病棟の「働かない人問題」、実は病棟だけじゃなかった話

看護師の働き方・キャリア

~ゆるっと看護の仕事やってます~ こんにちは。ハッピーナースのキャリアさんぽ、ハピナスのゆきんこ⛄です。

「なんでこの人、こんなに働かないんだろう…」

看護師として病棟で働いていた頃、何度もそう思ったことがあります。 今日はこの “働かない人問題” について、病棟時代の経験と、その後企業に出てから気づいたことを正直に書いてみようと思います。

■ 病棟でよくある「働かない人問題」

私が病棟で働いていた頃、こんな人たちがいました。

  • ナースコールに出ない
  • 自分の担当以外は見ない
  • 忙しいふりをする
  • 若手に仕事を押しつける
  • 自分の仕事だけ軽くしようとする

真面目に働く人ほど負担が増えていく。 そして、こういう人ほど 「私は忙しい」 と言いがち。

当時は本当にモヤモヤしていました。

「なんで私ばっかり…」 「なんでこの人は平気な顔して座ってるの…?」

そんな気持ちを抱えながら働いていた日もあります。

■ 病棟が特にしんどくなりやすい理由

同じ「働かない人問題」でも、病棟は特にストレスが強くなりやすい環境だと思います。

  • 命に直結する緊張感(ミスへの恐怖が常にある)
  • 夜勤で体力が限界になる(3交代の深夜入り、2交代の長時間勤務)
  • スケジュール通りに進まない(急変・ナースコールで優先順位が常に変わる)
  • インシデント文化の“犯人探し感”
  • 認知症・せん妄の転倒は防ぎきれないのに責められることがある
  • 人間関係の密度が高い(距離が近く役割が曖昧で摩擦が起きやすい)

真面目な看護師ほど疲れやすいのは、 責任感が強く、他人の仕事まで背負い、ミスを恐れて丁寧に仕事をするから。

これは性格の問題ではなく、

仕事量が見えにくい職場ほど損をするという“構造の問題”。

■ 企業で働いて気づいたこと

その後、企業で働くようになって驚いたことがあります。

同じような人が、業界を問わず普通にいる。

  • 自分の仕事だけ先に終わらせる
  • 他人の仕事は見て見ぬふり
  • 忙しい人に仕事が偏る
  • 働かない人ほど評価されることもある

「働かない人問題」は、病棟特有ではありませんでした。

男女関係なく、職種関係なく、 どこにでも起きる “社会全体の構造” だったんです。

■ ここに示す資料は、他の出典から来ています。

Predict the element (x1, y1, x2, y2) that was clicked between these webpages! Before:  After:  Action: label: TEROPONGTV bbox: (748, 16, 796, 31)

企業では「自分のタスクだけ終わらせればOK」という文化が強い部署もあり、 病棟とは違う意味で“働かない人”が目立つこともあります。

■ 働きアリの法則は職場にそのまま現れる

「働きアリの法則」という話を聞いたことがあるかもしれません。

俗説ではありますが、集団の中では大体こんな割合になると言われています。

  • 2割がよく働く
  • 6割が普通に働く
  • 2割がほとんど働かない

そして、働かない2割を排除しても、 また新しい2割が働かなくなるとも言われています。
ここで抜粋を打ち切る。